If a line of the data below holds the word "will", list it.

++++ Dataset entries

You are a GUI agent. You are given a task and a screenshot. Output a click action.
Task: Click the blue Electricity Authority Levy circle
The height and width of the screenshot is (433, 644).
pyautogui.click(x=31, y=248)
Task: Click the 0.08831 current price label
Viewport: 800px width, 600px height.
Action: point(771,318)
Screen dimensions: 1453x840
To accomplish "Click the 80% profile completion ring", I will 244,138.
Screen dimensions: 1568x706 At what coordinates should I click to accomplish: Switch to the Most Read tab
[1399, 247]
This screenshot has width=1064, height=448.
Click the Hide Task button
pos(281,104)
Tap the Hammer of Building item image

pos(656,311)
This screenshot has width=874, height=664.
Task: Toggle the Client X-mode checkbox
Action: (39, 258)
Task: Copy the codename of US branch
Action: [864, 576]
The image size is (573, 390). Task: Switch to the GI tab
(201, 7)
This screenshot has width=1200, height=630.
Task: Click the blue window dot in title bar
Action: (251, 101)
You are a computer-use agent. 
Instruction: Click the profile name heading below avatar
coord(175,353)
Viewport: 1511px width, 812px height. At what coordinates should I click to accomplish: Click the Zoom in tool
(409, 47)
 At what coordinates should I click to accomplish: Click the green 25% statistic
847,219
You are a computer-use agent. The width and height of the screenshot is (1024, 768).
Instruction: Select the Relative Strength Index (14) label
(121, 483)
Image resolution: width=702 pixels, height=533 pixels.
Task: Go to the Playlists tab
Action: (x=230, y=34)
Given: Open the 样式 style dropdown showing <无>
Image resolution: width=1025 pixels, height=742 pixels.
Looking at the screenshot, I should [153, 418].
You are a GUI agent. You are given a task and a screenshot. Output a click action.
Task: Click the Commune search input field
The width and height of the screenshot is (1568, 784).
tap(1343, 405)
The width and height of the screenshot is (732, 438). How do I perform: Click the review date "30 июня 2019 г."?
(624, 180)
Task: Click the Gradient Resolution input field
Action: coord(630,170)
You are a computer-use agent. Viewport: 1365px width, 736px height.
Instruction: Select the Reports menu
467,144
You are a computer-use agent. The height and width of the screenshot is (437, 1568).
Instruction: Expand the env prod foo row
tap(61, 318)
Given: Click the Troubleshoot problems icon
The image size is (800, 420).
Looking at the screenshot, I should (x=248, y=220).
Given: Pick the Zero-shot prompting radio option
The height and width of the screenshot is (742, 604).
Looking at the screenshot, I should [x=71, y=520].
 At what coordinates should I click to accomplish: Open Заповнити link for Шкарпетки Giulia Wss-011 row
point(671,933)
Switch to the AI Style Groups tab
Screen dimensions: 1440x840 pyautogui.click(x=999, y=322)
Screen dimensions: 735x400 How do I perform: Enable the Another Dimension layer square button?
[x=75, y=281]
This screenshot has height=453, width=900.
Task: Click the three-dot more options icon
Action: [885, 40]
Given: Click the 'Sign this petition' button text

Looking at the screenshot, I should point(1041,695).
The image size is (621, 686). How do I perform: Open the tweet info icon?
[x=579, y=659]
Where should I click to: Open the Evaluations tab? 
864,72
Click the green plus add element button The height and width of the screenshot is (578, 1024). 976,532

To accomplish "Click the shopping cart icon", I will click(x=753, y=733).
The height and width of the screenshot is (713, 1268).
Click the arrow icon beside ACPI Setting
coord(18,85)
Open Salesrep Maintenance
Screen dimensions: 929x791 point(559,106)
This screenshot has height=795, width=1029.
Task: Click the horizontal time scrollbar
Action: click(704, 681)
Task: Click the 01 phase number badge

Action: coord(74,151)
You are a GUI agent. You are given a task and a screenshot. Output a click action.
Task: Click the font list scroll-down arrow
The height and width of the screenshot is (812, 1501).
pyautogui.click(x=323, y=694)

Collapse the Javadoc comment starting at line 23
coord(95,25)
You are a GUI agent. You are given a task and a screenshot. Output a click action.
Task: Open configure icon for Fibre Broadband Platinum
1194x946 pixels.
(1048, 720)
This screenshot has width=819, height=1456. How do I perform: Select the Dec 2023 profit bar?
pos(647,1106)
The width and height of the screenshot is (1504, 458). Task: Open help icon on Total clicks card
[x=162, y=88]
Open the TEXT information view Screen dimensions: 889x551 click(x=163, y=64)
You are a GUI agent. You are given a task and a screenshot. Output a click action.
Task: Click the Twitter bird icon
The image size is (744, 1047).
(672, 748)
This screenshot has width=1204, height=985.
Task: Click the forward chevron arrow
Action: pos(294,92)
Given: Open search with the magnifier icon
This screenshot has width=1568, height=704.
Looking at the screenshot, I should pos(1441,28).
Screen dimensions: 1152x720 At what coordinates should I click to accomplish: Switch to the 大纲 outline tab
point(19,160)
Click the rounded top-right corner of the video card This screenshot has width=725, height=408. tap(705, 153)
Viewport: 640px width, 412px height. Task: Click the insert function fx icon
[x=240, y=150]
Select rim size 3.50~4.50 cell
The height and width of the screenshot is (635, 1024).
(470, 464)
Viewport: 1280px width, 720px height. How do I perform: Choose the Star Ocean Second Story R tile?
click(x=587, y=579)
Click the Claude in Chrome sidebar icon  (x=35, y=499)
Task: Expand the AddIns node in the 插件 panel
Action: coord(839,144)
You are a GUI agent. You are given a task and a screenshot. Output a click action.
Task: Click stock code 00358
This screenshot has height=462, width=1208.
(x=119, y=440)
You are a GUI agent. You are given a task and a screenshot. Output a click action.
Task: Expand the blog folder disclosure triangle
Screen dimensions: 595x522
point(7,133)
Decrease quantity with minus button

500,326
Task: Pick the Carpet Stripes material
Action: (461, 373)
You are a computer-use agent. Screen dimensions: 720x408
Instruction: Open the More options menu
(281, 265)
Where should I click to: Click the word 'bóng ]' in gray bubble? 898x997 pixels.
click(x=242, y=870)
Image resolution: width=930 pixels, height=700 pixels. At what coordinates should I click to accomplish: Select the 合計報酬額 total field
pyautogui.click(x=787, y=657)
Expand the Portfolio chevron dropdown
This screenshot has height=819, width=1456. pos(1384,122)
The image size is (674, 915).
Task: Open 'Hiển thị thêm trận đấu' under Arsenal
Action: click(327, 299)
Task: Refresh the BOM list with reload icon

++++++++

--- Output for this task ---
To accomplish "Click the 80% profile completion ring", I will 244,138.
To accomplish "Click the shopping cart icon", I will click(x=753, y=733).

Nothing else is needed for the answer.